Organizing files to prevent duplicity (but still automating backup)


In an ideal world, we’d have a “Google File System” right now which would have journaling and even versioning built in, no need for folders and we’d just label files. I believe this is still far to happen.

My question here is: how to get as close to that world as possible, today?

Also, can we do it on a mac and keep dropbox ok with it?

Let me give an example… I was applying to many universities and had many files in common between them, including my own document IDs, most of which are files I already save in a dropbox folder. I wanted to group them within a folder for each application, since they all have different files as well.

The common way to do this today is copying the files. This is quite bad, because it will generate many duplicated files. Let’s say I want to update one of them, I have to replicate everything, supposing I remember where is each copy. Copying files make sense when you do want differences among them, you want to make a new version. Not just to organize in folders.

For that there exists hardlinks and related stuff such as alias. Both are problematic. hardlinks break too easily, alias are too big. 2mb for a file that is actually 100kb. Also, when copying either into a pen drive, for instance, it copies the “link” instead of the actual file data and then it will break.

Alias also doesn’t work with dropbox, which is my common way to backup most important files (I also have crashplan and time machine). While hardlinks will remove space quota from my account.

I actually think there’s just no answer to this. But whatever happens, collectively, will be a good enough answer to me! :wink:

Any good link explaining why we should stop using microsoft word?
Best way to automate clipboard backup on a mac?

This isn’t Stack Exchange’s programming site; I don’t think you have to worry about that here. Ironically, I often get a lot of helpful advice from those “closed” questions, especially when there are no discussions in another, “more appropriate” forum.

So back to your question: you’re looking for some sort of de-duplication service that can be transferred across multiple operating systems, storage media, and online services. I’m going to go out on a limb here and say that it doesn’t exist - at least not something that doesn’t require some user interaction.

What I would do in your case is move the dupes to a shared folder, then create a file in each school’s folder called “Shared files.txt”. In that file, I’d list all the files needed for my application packet for that school.

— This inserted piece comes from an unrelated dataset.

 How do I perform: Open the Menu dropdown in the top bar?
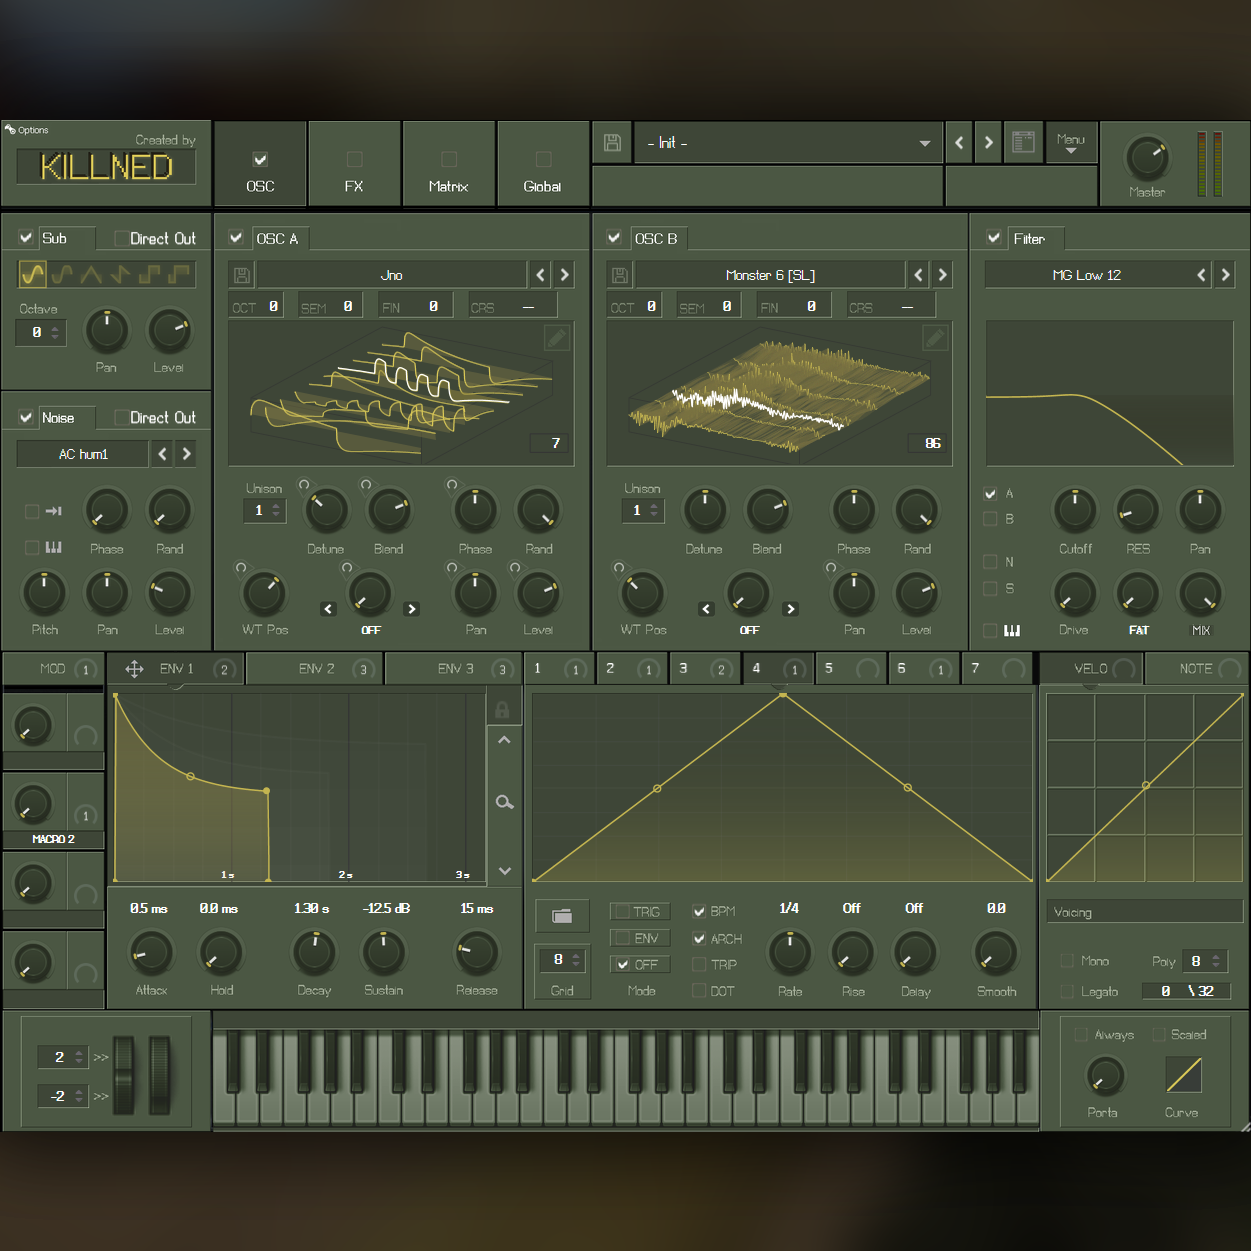[1071, 142]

It’s also possible that some compression utilities may de-duplicate files. I haven’t tested this, but you could try compressing 1 folder with the same, large image files. Then do it with 2 folders, then 3… see if the folder grows at a consistent rate, or if it just gets minutely bigger with each added folder. (I just tried this on Windows, uisng the built in file zipper. No joy.)

If you’re a programmer, this may also be a good time to write your own tool to archive the files and create your own de-duplicated storage container… but you may find that the overhead of writing a tool for this far outweighs the savings you’re gaining. You may be better off just investing in a good Zip utility.


Haha, you caught me! I actually posted the very same question on Super User and just pasted it here… Forgot to remove that part! :stuck_out_tongue:

Not looking for a service. Just a solution or ideas on how to better organize my files when I kinda feel the need to duplicate / hardlink them.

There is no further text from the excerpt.